Start of Data extracts
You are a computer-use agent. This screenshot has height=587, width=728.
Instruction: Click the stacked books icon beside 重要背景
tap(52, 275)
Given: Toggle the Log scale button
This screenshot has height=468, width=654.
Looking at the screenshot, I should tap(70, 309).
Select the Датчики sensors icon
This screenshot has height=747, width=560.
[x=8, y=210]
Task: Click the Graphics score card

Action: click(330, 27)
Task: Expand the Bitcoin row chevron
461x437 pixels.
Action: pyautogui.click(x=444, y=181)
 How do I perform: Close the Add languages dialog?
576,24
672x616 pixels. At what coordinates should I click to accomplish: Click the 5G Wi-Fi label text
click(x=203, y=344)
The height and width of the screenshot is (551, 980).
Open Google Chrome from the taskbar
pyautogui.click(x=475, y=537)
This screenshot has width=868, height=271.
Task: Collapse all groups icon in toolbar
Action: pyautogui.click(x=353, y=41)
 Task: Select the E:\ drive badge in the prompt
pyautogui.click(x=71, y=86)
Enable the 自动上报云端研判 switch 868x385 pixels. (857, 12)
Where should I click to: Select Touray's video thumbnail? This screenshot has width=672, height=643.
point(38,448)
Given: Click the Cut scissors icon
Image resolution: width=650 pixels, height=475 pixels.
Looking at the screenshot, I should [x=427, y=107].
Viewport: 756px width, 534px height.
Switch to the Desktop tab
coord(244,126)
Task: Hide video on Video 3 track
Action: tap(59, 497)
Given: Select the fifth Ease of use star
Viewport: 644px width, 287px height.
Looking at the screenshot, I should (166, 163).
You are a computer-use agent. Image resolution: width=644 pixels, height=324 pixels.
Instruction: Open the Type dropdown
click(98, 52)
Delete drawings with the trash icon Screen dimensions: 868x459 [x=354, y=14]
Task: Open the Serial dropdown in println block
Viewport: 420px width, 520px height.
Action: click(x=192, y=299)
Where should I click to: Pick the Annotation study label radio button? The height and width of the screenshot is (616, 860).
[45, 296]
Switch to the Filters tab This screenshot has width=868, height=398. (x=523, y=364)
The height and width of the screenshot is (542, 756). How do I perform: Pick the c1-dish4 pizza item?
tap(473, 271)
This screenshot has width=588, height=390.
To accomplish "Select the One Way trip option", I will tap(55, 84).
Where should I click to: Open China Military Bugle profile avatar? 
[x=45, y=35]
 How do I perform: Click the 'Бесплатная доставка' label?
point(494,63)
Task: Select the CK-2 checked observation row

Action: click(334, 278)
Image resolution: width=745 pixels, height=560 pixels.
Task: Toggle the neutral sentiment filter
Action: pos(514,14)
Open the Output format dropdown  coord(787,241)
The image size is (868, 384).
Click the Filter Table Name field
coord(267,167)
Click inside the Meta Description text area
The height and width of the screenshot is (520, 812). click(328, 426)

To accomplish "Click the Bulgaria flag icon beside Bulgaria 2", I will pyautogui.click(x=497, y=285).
End of Data extracts
§ **Task goal**:
Wherever a line in the records contains the word "agent", copy that line.

§ **Result for this exercise**:
You are a computer-use agent. This screenshot has height=587, width=728.
You are a computer-use agent. Image resolution: width=644 pixels, height=324 pixels.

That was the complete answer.